Alors qu'un sondage récent révèle que 7 Français sur 10 se disent "fiers d'être Européens", l'éditorialiste Stéphane Marchand se demande "où est passée la France du 'non' [au projet de constitution européenne]". "Tout se passe comme si deux Europe cohabitaient dans l'esprit des Français. Ils aiment en théorie la beauté et la grandeur de l'idée, mais on leur a appris à se méfier des risques qu'elle implique. (...) Dans chaque pays de l'Union, et tout particulièrement chez les plus développés, réconcilier l'idée d'Europe et l'Europe réelle n'est pas chose facile.

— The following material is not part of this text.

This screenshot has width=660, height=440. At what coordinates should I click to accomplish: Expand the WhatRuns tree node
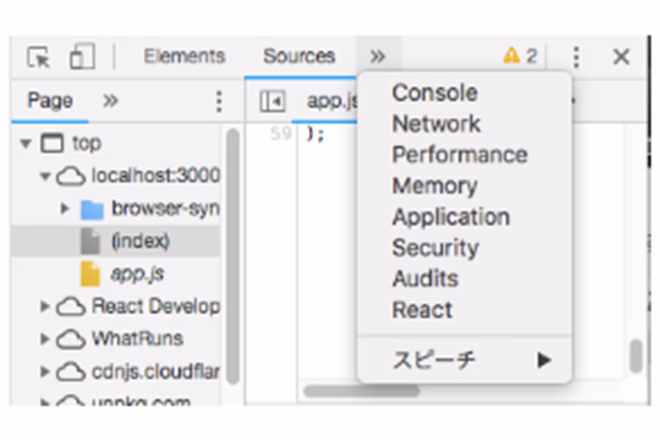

Cela requiert de la pédagogie politique. Voilà sans aucun doute une grande faiblesse de la France. (...) L'élection présidentielle du 22 avril prochain va faire émerger à Paris une nouvelle génération de dirigeants. Si comme promis, elle entreprend de réformer la France, il deviendra possible d'abandonner le double langage et d'enseigner aux Français l'Europe telle qu'elle est : une grande idée toujours en construction." (14.03.2007)

La Repubblica - Italie

L'UE accueille Poutine et oublie les droits de l'homme

Lors de la visite de Vladimir Poutine à Rome le 13 mars, l'Italie a signé une série d'accords économiques avec la Russie. Au milieu des accolades, les droits de l'homme et la démocratie ont été oubliés, déplore l'éditorialiste Sandro Viola. "Poutine recueille les plus hauts honneurs européens, distribue embrassades, clins d'oeil et tapes sur l'épaule aux Premiers ministres et chefs d'Etat de l'UE. (...) Car les affaires sont les affaires. Les besoins énergétiques ne sont pas des bagatelles et nous dépendons toujours plus des fournitures en gaz et pétrole russe. (...) Comment alors parler de l'état comateux dans lequel se trouve la vie démocratique en Russie ? De l'étouffement de l'opposition, de la mascarade d'un parlement qui ne fonctionne que pour approuver les désirs du chef, du scandale d'une magistrature effrontément manoeuvrée par l'exécutif ? Comment exprimer notre désaccord sur les mesures incroyables prises dernièrement à Moscou dans la perspective des prochaines élections ?" (15.03.2007)

Delfi - Lituanie

Le désintérêt politique des Lituaniens

Olegas Lapinas se demande pourquoi le taux de participation a été si faible lors des élections municipales lituaniennes qui se déroulées le 25 février. "Moins de la moitié des électeurs se sont rendus aux urnes. Il semble que la vie politique de notre pays soit assoupie. De nombreux citoyens affirment tout simplement que la politique ne les intéresse pas. La politique a cessé d'être un sujet de conversation. Lorsque les chars étaient de sortie et qu'il n'y avait ni journaux ni télévision, les citoyens affluaient dans la rue et derrière les barricades. Mais aujourd'hui, 60 ans plus tard, il n'y a plus d'événement de la sorte pour mobiliser la foule." (15.03.2007)

Sme - Slovaquie

Le douloureux passé de la Slovaquie

Il y a 68 ans, le 14 mars 1939, naissait un Etat slovaque indépendant - un Etat satellite clérical et fasciste fondé par la grâce d'Hitler. A la tête de cet Etat vassal pro-hitlérien, dont l'indépendance n'était qu'une illusion, se trouvait Mgr Jozef Tiso. "Il fut un temps, pas si lointain, où cet anniversaire poussait les gens dans la rue. La foule faisait la fête sur la place publique tout en huant le président fédéral", se souvient Marian Lesko en pensant à l'année 1991, alors que le président de l'ex-Tchécoslovaquie, Vaclav Havel, était insulté par les partisans furieux de Mgr Tiso. Marian Lesko trouve scandaleux que Jozef Tizo soit encore aujourd'hui vénéré par quelques Slovaques. "Ceux qui prennent la défense de Mgr Tiso sous prétexte qu'il était prêtre ignorent ce qu'il est impossible d'ignorer. Jozef Tiso a pris parti pour Hitler à l'époque où ce dernier assassinait des millions de personnes dans les camps (...) Le processus de prise de conscience du passé est bien trop long." (14.03.2007)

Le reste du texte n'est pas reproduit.